Extracted data ▸
--- --- ---
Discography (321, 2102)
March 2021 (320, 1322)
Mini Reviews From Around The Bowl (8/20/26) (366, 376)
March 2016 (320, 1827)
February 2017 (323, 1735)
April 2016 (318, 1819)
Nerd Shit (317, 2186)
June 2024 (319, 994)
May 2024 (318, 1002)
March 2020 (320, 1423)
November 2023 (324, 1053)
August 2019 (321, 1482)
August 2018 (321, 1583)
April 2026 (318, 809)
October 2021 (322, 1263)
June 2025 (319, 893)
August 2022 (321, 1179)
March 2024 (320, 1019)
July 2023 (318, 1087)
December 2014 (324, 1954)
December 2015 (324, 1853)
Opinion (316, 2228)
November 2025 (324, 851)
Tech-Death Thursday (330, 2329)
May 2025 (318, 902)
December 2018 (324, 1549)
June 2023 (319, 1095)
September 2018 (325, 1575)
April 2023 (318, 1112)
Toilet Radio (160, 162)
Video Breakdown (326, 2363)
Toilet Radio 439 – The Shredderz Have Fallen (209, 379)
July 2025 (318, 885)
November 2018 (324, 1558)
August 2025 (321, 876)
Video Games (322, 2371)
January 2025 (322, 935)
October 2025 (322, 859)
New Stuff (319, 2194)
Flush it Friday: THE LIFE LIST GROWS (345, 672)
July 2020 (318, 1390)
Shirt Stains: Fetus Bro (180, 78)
--- --- ---
Required action ▸ Precisely the lines between those holding "April 2026 (318, 809)" and "September 2018 (325, 1575)", inclusive, are to be reproduced from the listing above, with nothing added.

Response to this task ▸
April 2026 (318, 809)
October 2021 (322, 1263)
June 2025 (319, 893)
August 2022 (321, 1179)
March 2024 (320, 1019)
July 2023 (318, 1087)
December 2014 (324, 1954)
December 2015 (324, 1853)
Opinion (316, 2228)
November 2025 (324, 851)
Tech-Death Thursday (330, 2329)
May 2025 (318, 902)
December 2018 (324, 1549)
June 2023 (319, 1095)
September 2018 (325, 1575)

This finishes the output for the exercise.